Juliet stood. Her legs felt shaky, and her hair looked greasy. There were circles under her eyes.

That faint would’ve been welcome. A little nap.

Instead, she went to her computer and Googled “how to become a smoke jumper in Montana.” Very conveniently, the U.S. Forest Service was hiring. So she would need a little experience fighting wildland fires. She’d get it. Juliet was in great shape. She liked heights and fires (though more of the bonfire/fireplace type). She was brave—always the first to jump in the water, or try waterskiing or leap off the platform while zip-lining. She was an adrenaline junkie who had just emerged from hiding in her closet.

The idea of being far, far away doing heroic things had such pull, such promise. Her sister Sadie would probably do it. Move to Montana, be handed a job, meet a cowboy who happened to also be a billionaire and spend the rest of her life traveling and getting massages on various beaches, because that’s how life unfolded for Sadie. Juliet worked and planned for everything; Sadie skipped off to New York City, doing things in the most irresponsible, unplanned, carefree way possible. No money? No problem. I can waitress! I can work in a tattoo parlor! I’m an artist, you see. Things are different for us, since we’re pure and superior. No career? No worries! Something will come along. In the meantime, look at this hovel I’m living in after Mom and Dad remortgaged the house to put me through college!

In typical Sadie fashion, she got a cute little job at a cute little school and somehow started earning money on paintings that allowed her to buy a cute little apartment and then found a cute wealthy boyfriend.

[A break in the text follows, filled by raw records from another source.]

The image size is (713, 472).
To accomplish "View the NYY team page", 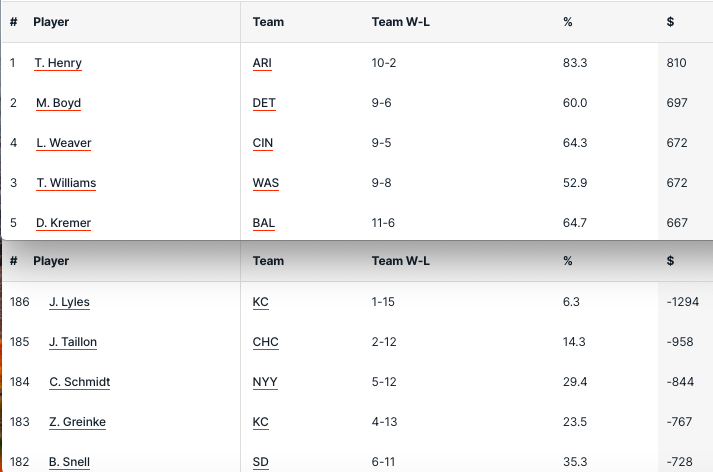I will (x=265, y=382).
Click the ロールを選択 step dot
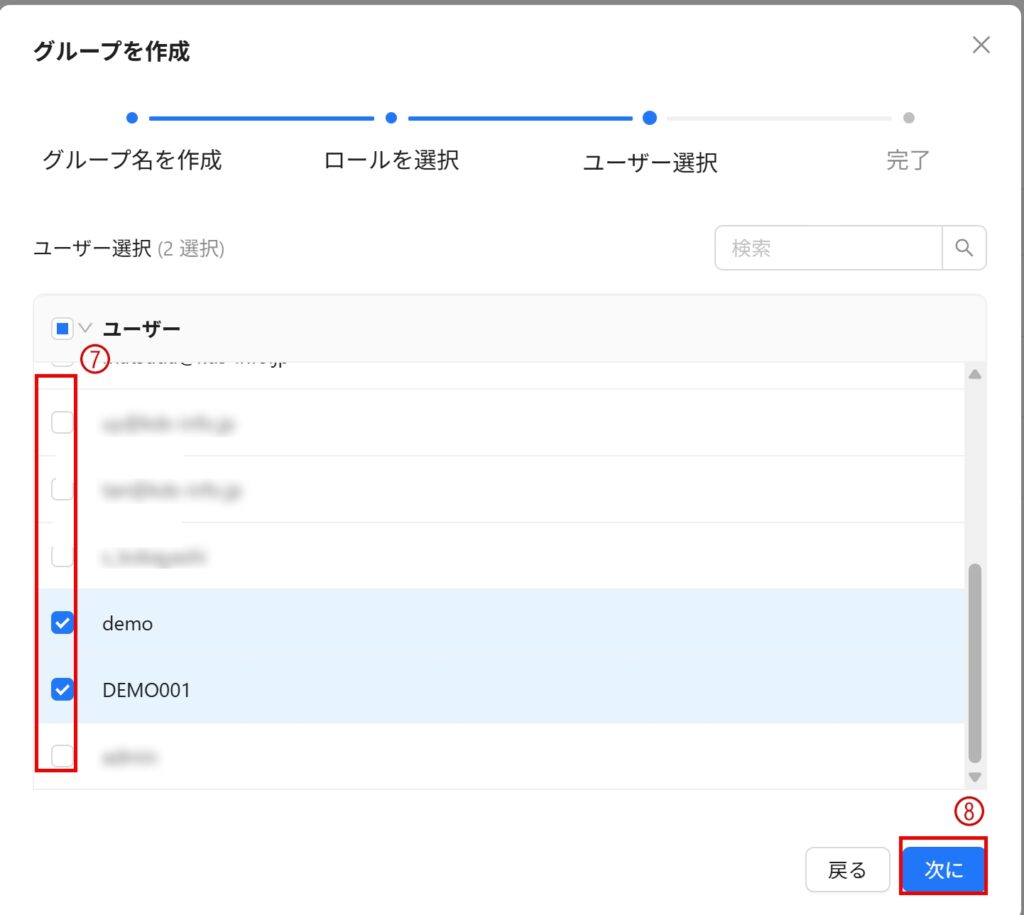The height and width of the screenshot is (915, 1024). point(391,118)

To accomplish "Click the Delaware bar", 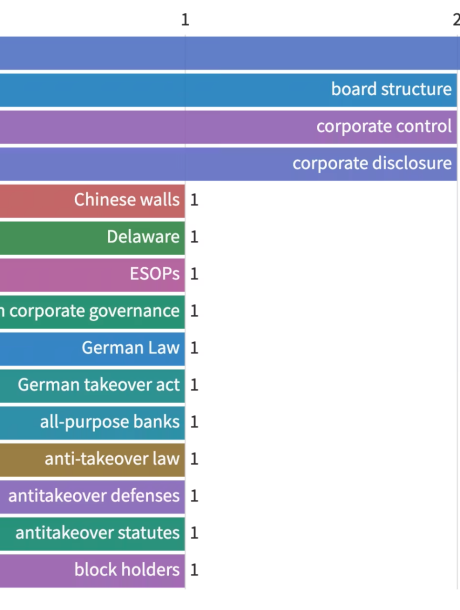I will pos(92,238).
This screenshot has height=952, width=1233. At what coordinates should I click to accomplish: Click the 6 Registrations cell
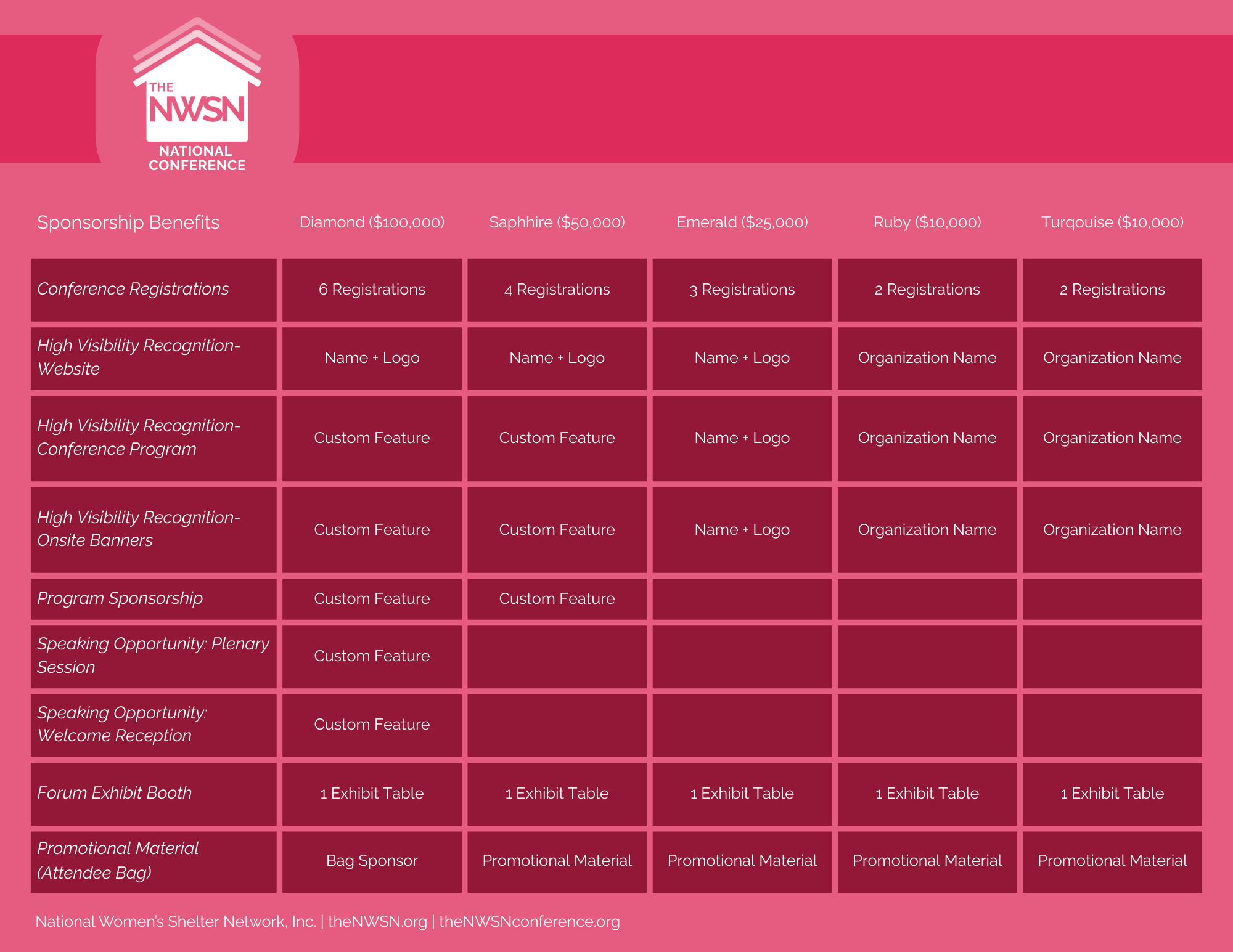coord(372,290)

Sadie never had to work for a thing. Juliet worked every fucking day, every fucking minute. Did people think Oliver just saw her and fell in love? Oh, no. She had to work for him. The guy was absolutely wonderful—handsome and charming and smart and kind and funny—and everyone had wanted him. Juliet had taken one look at him and thought, Game on. She’d had to earn him, which she had.

All work, all the time, every part of her life. Me time? Please. Juliet brought work with her on every weekend away, every vacation. She took a bubble bath for effect, only when Oliver had come home from a trip, and she’d run the bath and sprinkle flower petals in and light candles the way no one ever did in real life, and it was all for seduction, to say, “Sure, we’ve been married for fifteen years, but I’m still a voracious sex beast, you betcha!” Long walks on the weekends or after school were to incorporate health and outdoor time into the girls’ lives, even if Juliet’s brain was fogged with all the work she had to do to earn that fat salary, how late she’d have to work to make up the time spent walking, how to help Sloane catch up on reading and make gluten-free, peanut-free, dairy-free cupcakes for Sloane’s class and later have sex with Oliver so he wouldn’t forget he loved her, or take Mom out to dinner because she deserved it, or plant flowers in the front yard because Oliver’s British mother loved gardens and had once said a house without a garden is a house without a soul, and then what about the mentorship thing she’d promised to do for Yale, and the workshop (not keynote) she was giving at the annual American Institute of Architects conference on risk management (not the sexy one Arwen was doing on “breaking boundaries”) and right, their cleaning lady had moved and Juliet hadn’t found another one yet so she had to clean the house because she liked things tidy and couldn’t relax if things were messy.

“Shit,” she said aloud. “Next time, faint, you idiot.”

She left her closet, intending to take a shower, but there was her phone, buzzing on the desk of her study.

Mom. She always took calls from Mom.

“Sweetheart,” her mother began, “I’m real sorry to have to tell you this, but your dad’s been in an accident, and he’s hurt. Real bad. I’m on my way to Lawrence and Memorial.”

Her heart thudded hard, rolling in a sickening wave—once, twice, three times.

“I’m on my way,” Juliet said, her voice firm. “Hang in there, Mom, I’ll be there in twenty minutes.”

Smoke jumper. She would make a great smoke jumper.